## Task requirements
Reproduce the records word for word, beginning at the first line and ending with the line that contains "(x=1451, y=510)". Omit the pictures from your copy.

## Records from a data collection
☆ ☆ ☆
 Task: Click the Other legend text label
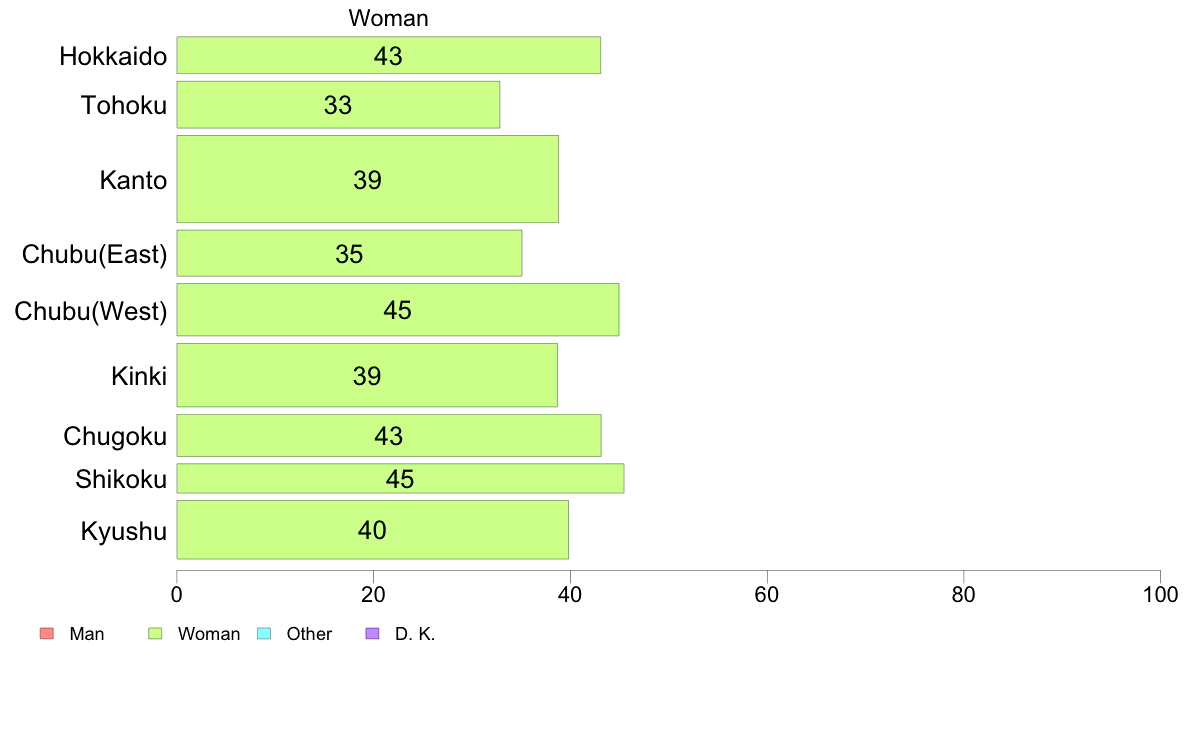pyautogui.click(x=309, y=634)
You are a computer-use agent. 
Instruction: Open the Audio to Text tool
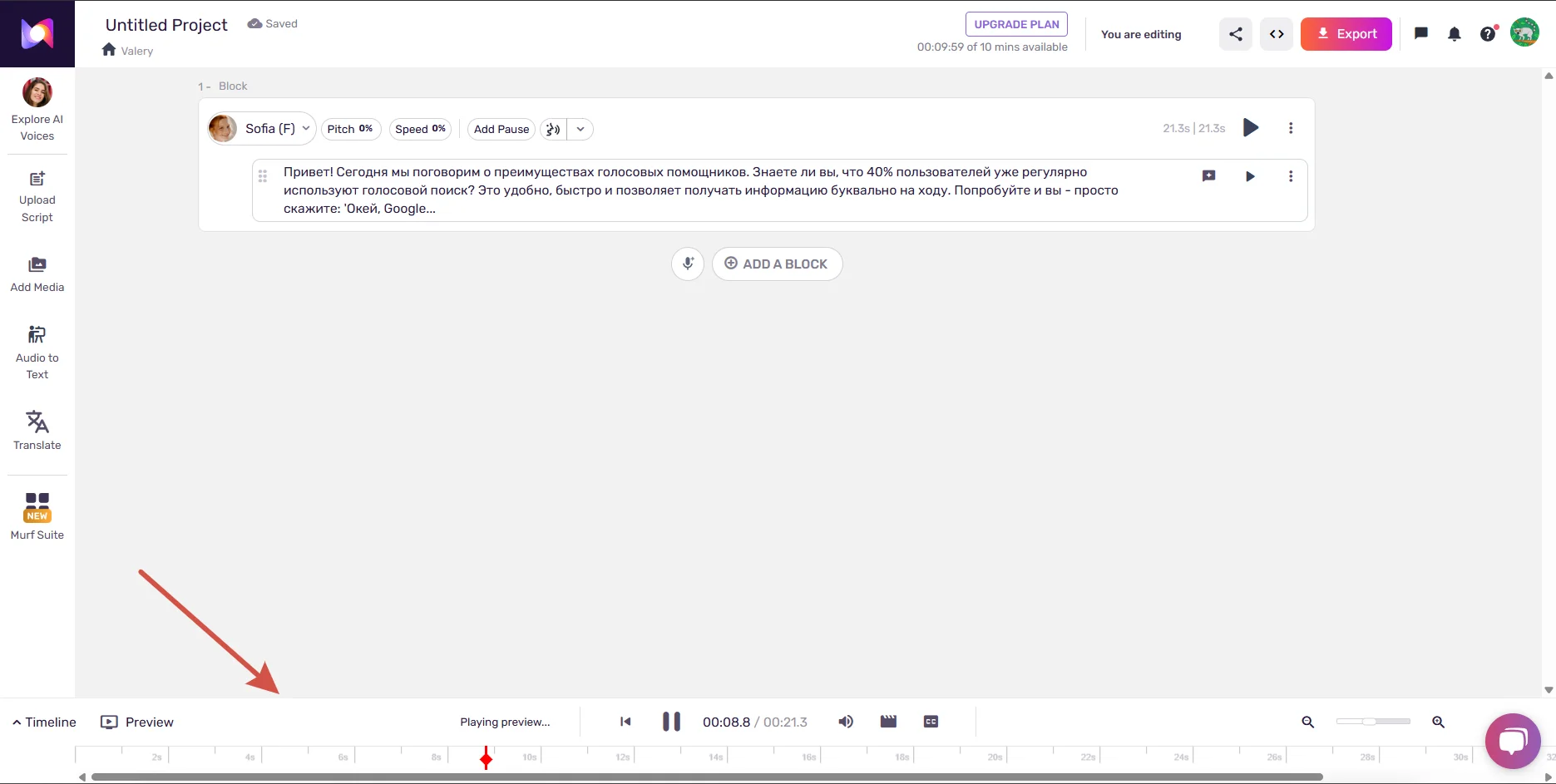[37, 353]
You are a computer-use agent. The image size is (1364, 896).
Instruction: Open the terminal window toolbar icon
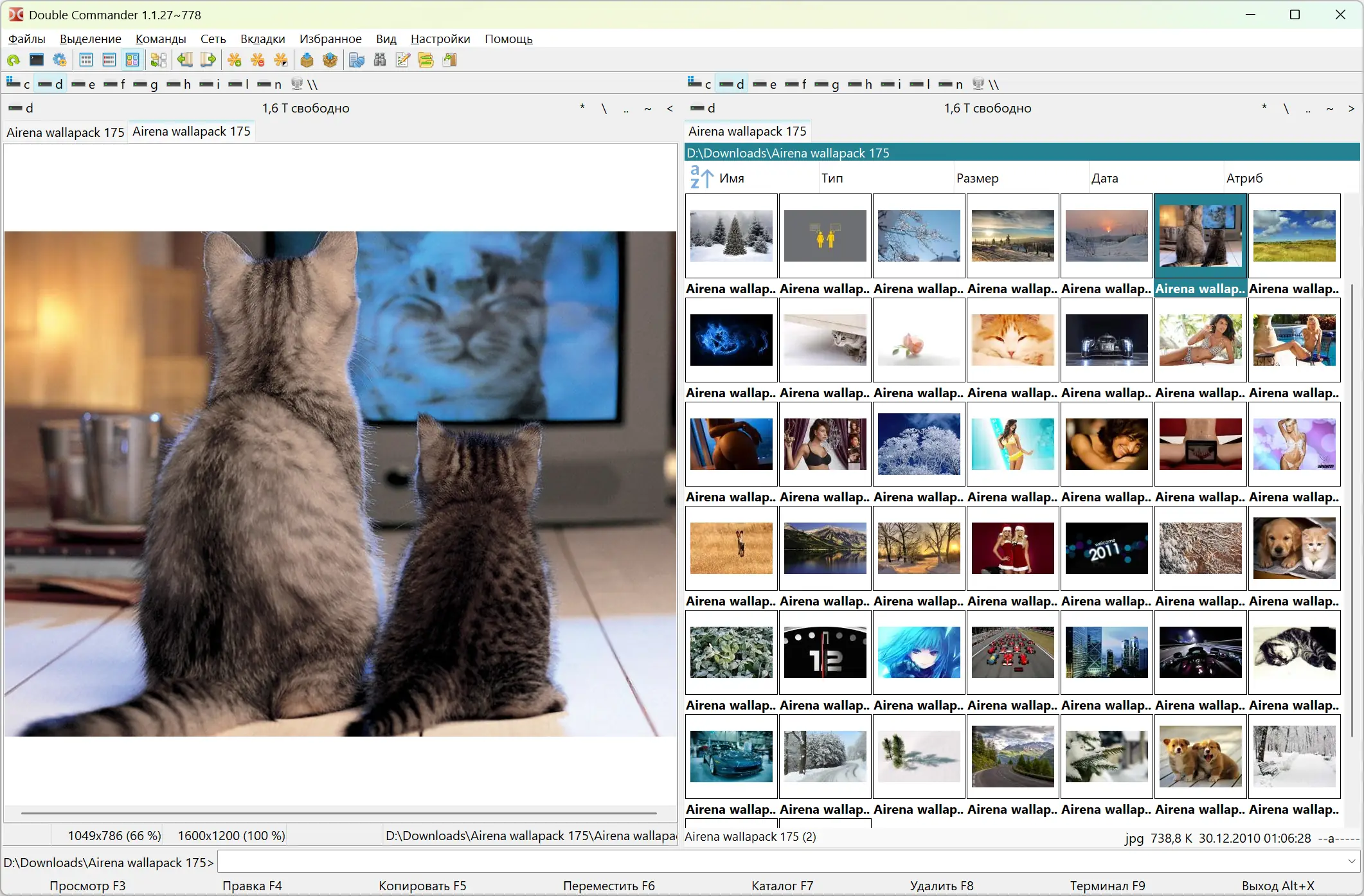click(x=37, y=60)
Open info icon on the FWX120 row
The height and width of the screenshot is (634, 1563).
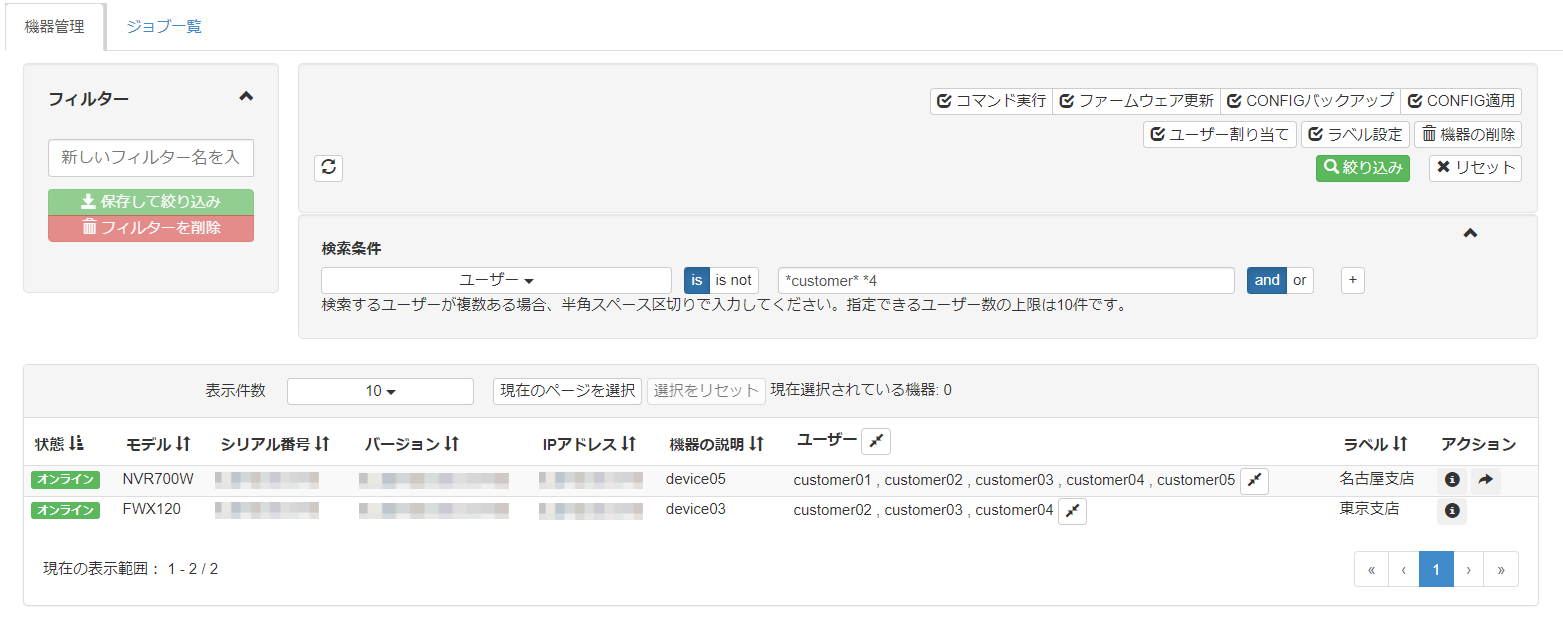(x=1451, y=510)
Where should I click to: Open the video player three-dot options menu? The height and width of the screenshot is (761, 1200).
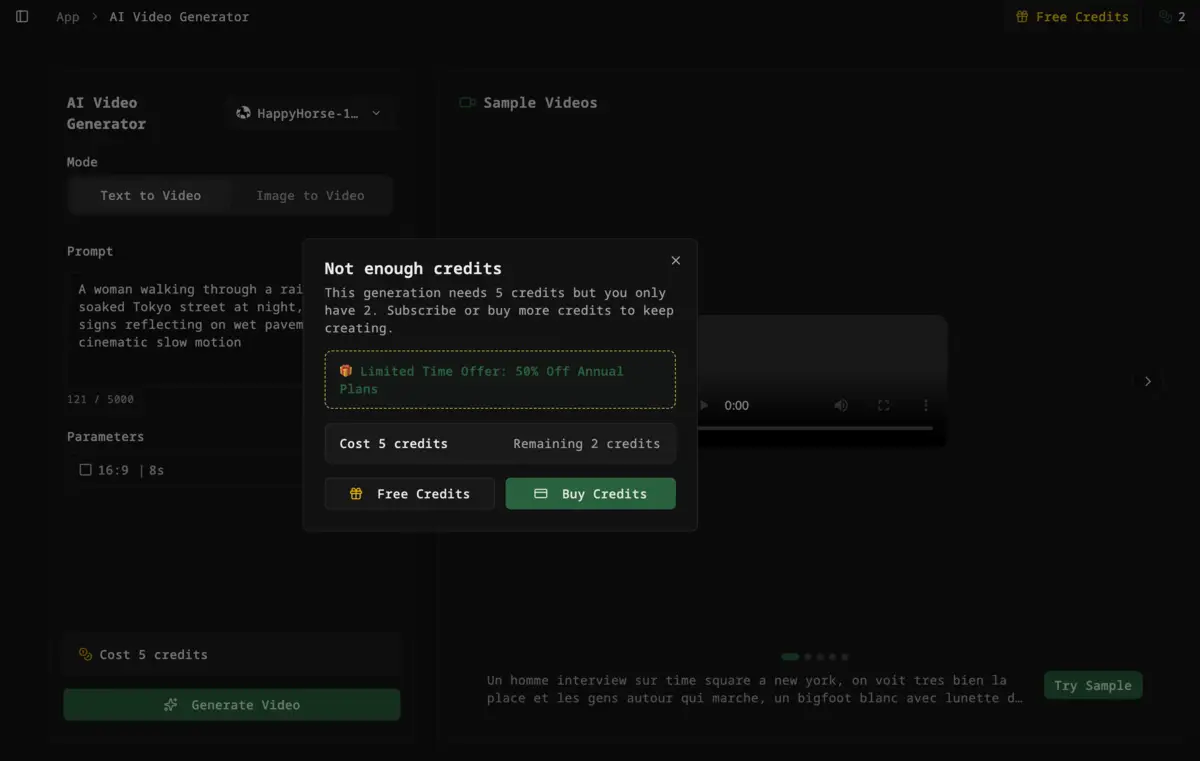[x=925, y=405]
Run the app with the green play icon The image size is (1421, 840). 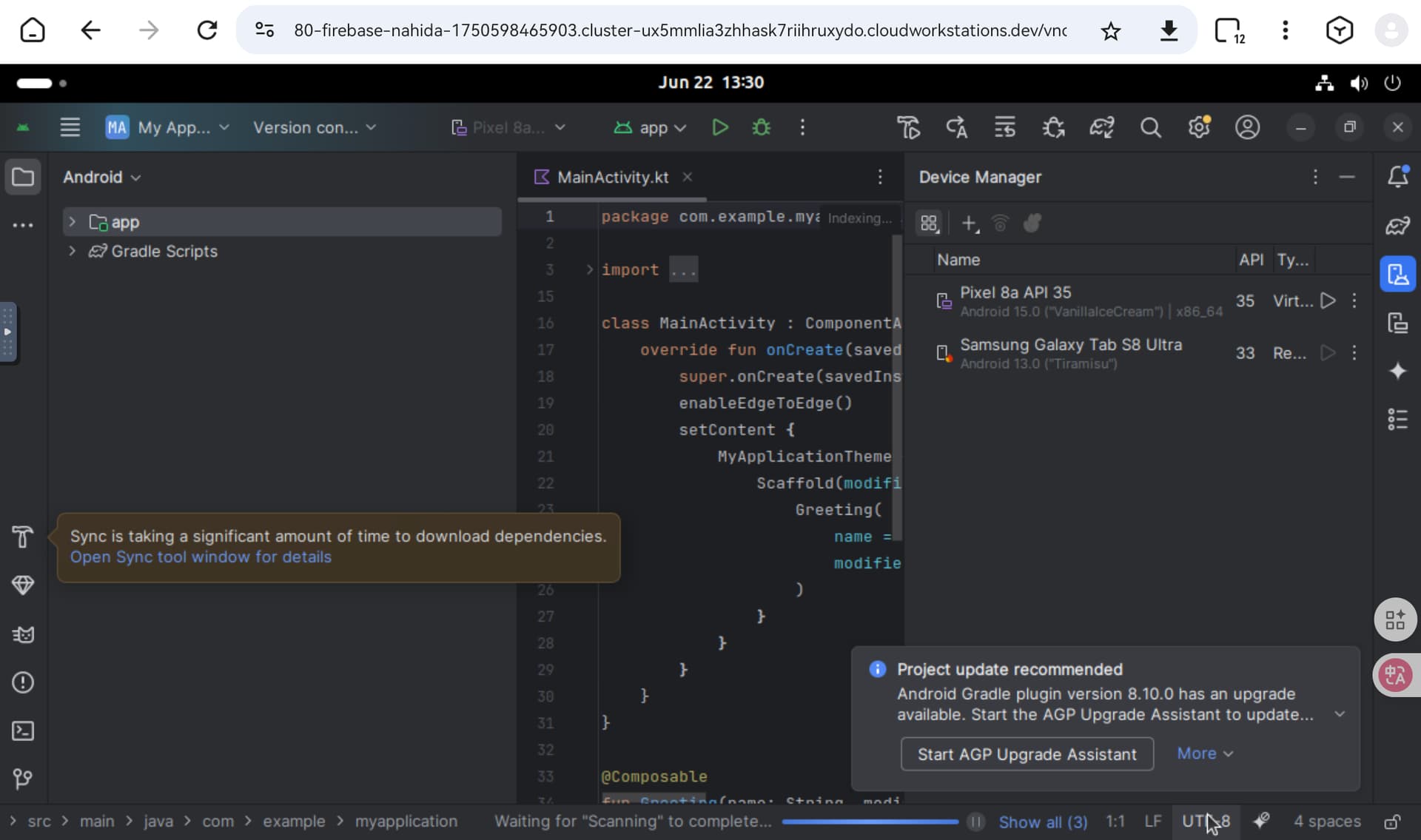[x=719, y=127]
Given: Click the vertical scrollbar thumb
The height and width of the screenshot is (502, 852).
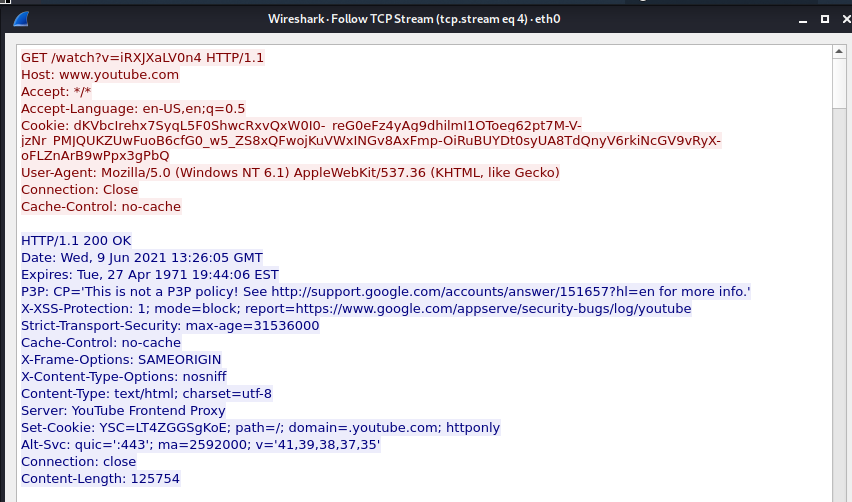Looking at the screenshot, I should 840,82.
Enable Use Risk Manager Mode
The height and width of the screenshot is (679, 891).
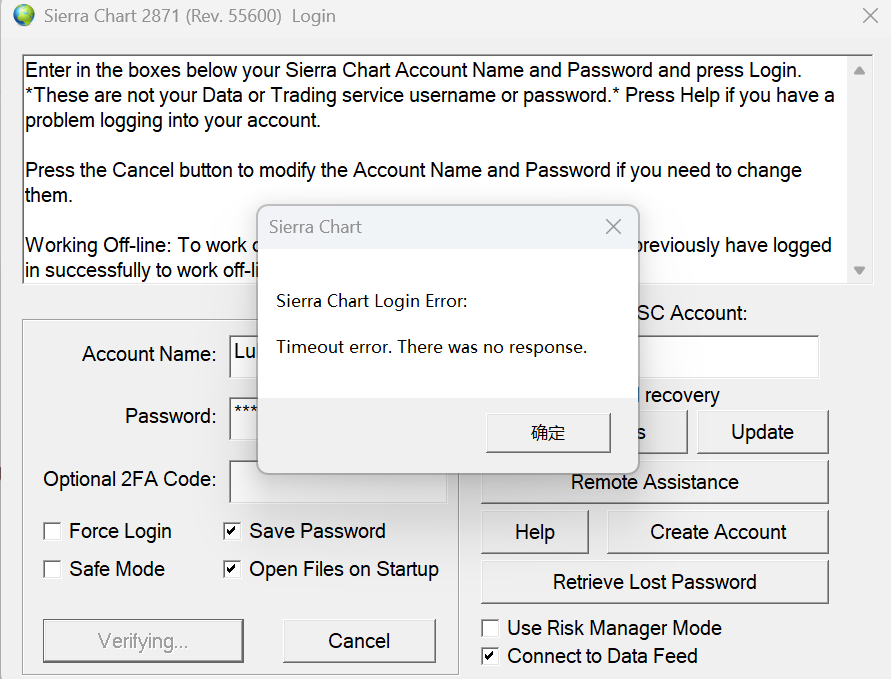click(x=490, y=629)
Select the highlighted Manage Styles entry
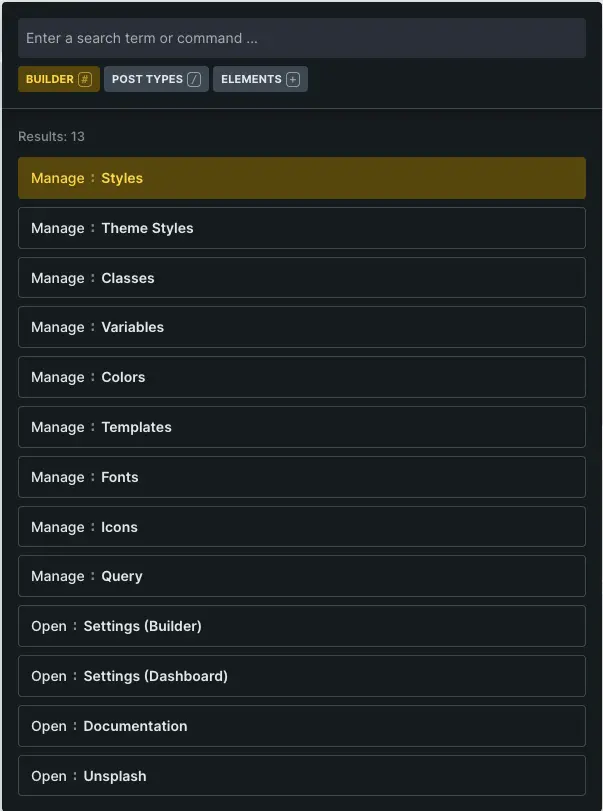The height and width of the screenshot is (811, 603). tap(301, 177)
☆ ☆ ☆
## The answer
 Task: Click the Other legend text label
pyautogui.click(x=309, y=634)
You are a computer-use agent. 
Instruction: Open the Audio to Text tool
[37, 353]
You are a computer-use agent. The image size is (1364, 896).
Instruction: Open the terminal window toolbar icon
click(x=37, y=60)
Open info icon on the FWX120 row
The height and width of the screenshot is (634, 1563).
(x=1451, y=510)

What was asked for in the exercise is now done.